When analyzing data, we may want to establish the nature of the relationship between two or more variables, as well as making predictions.
To do that, we need to run correlation and regression analysis.
Correlation concerns the strength of the relationship between the values of two variables.
Regression analysis determines the nature of that relationship and enables us, under certain conditions, to make predictions from it.
Which regression model?
But there are a lot of possible regression analysis models, from simple to highly complex ones, with, by increasing level of complexity:
– Linear model
– Higher order polynomials model
– Multivariate model
– Etc.
Is a bigger model always better? Is the model with the smallest error the best?
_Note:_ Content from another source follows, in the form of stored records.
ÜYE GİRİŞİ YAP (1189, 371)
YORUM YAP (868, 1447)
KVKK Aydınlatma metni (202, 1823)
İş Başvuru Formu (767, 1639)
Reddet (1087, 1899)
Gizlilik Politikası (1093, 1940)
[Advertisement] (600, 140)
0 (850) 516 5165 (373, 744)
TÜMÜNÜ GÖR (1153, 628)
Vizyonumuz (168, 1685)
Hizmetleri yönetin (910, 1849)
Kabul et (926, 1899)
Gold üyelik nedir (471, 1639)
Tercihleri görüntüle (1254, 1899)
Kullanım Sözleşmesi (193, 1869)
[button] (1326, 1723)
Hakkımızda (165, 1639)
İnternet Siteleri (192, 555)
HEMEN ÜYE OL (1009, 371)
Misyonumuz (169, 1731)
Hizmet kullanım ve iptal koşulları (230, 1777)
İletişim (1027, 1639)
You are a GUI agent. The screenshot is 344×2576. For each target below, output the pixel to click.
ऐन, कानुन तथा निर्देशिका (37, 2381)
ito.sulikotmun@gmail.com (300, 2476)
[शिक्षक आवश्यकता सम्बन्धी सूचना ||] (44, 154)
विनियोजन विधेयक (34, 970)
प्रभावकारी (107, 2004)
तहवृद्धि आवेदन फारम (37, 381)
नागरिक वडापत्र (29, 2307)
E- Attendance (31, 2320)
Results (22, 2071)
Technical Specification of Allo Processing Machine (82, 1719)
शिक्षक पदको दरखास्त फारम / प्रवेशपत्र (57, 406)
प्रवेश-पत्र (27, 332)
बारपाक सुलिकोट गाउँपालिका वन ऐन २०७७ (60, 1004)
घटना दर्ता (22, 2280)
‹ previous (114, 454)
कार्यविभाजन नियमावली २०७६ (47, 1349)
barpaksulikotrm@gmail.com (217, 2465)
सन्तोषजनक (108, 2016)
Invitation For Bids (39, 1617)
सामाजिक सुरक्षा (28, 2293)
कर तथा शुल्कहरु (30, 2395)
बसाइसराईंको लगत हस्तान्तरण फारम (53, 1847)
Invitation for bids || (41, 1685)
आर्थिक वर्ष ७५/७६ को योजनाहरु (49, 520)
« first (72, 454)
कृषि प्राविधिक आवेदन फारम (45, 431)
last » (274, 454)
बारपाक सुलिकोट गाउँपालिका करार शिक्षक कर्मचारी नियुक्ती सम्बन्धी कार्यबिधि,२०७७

Given that we have more than one model, which one is best?
As we increase the complexity, the model becomes better, with a decreasing error. But there may be may be an intermediate model, relatively good, but less complex.
A cure is validation. Validation means simply running the model on a new set of data that has not been unsed in the learning phase.
Validation is the cure, but most often, we don’t have the luxury to have more data.
Another solution is doing cross validation.
To do that we will hold aside a random subset of the set of data, as a first test. Then a second random subset of the set of data as a second test.
And we will repeat the procedure again and again with other subsets of data.
And every single time, we will calculate an error. The cross validate error will be the mean and the standard deviation of all the errors.